Affording plaintiff "the benefit of the most favorable inferences which can reasonably be drawn from [the] evidence" (Nicholas v Reason, 84 AD2d 915 [1981]), triable issues of fact exist as to whether plaintiff was injured as a result of the lack of or the inadequacy of a safety device enumerated in Labor Law § 240 (1) (cf. Narducci v Manhasset Bay Assoc., 96 NY2d at 268; Micoli v City of Lockport, 281 AD2d 881 [2001]). Here, there was a significant risk inherent in the task assigned due to the relative elevation between the level at which plaintiff was standing and the level at which his co-worker was attempting to secure a 300-pound splice plate which is sufficient to warrant the use of the type of protective devices enumerated in the statute ( see Ross v Curtis-Palmer Hydro-Elec. Co., 81 NY2d at 501; Rocovich v Consol. Edison Co., 78 NY2d at 514; Skow v Jones, Lang & Wooton Corp., 240 AD2d 194, lv denied 94 NY2d 758 [1999]; Sherman v Babylon Recycling Ctr., 218 AD2d 631 [1995], lv dismissed 87 NY2d 895 [1995]).

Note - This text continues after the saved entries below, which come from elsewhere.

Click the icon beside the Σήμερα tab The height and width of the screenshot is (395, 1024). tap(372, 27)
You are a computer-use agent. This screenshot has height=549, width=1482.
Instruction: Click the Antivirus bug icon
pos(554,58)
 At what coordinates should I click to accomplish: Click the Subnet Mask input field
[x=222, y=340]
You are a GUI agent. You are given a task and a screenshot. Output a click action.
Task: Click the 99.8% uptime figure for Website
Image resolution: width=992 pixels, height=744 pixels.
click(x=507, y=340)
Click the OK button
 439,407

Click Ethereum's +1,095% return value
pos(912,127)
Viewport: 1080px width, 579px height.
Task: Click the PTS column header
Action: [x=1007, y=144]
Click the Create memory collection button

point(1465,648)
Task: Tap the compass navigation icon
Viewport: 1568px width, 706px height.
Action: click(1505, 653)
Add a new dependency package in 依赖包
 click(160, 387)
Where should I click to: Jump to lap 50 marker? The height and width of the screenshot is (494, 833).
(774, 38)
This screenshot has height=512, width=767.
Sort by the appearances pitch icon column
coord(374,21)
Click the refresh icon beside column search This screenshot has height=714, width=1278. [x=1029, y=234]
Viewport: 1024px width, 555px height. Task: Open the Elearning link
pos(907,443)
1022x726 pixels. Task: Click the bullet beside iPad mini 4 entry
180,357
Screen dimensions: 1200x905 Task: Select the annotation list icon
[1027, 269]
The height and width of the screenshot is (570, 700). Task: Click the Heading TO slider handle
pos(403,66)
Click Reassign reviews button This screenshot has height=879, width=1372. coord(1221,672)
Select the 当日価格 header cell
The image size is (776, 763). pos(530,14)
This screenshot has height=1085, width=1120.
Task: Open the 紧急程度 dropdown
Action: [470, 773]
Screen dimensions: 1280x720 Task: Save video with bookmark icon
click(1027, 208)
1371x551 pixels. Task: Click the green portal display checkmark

Moreover, the fact that plaintiff was not struck by a falling object that was being hoisted or secured is not fatal to his Labor Law § 240 (1) cause of action, since plaintiff alleges that his injuries were caused by the absence of adequate safety devices to protect him from the "harm directly flowing from the application of the force of gravity to an object or person" (Ross v Curtis-Palmer Hydro-Elec. Co., 81 NY2d at 501; see also Van Eken v Consol. Edison Co. of New York, 294 AD2d 352 [2002]; Skow v Jones, Lang & Wooton Corp., 240 AD2d at 194-195). Additionally, there is no merit to the contention that plaintiff's injuries were not elevation-related [*4]because he did not fall off the bolt crib that he was standing on. The fact that plaintiff did not fall is of no moment in a 'falling object' case because the hazards contemplated by the statute are "those related to the effects of gravity where protective devices are called for either because of a difference between the elevation level of the required work and a lower level or a difference between the elevation level where the worker is positioned and the higher level of the materials or load being hoisted or secured" (Rocovich v Consol. Edison Co., 78 NY2d at 514; see Orner v Port Auth. of New York and New Jersey, 293 AD2d 517 [2002] [absolute liability imposed where electrician working on ground level was struck on head by unsecured roofing materials that had fallen from roof]; Outar v City of New York, 286 AD2d 671 [2001], affd 5 NY3d 731 [2005] [absolute liability imposed where subway worker was struck while on subway tracks by an unsecured dolly stored atop a bench wall 5 ½ feet adjacent to the work site]). Accordingly, dismissal of plaintiffs' Labor Law § 240 (1) claim is not warranted inasmuch as the record discloses the existence of triable issues of fact respecting whether statutorily enumerated protective devices would have been necessary to afford plaintiff safety while performing his elevated work in securing the splice plates.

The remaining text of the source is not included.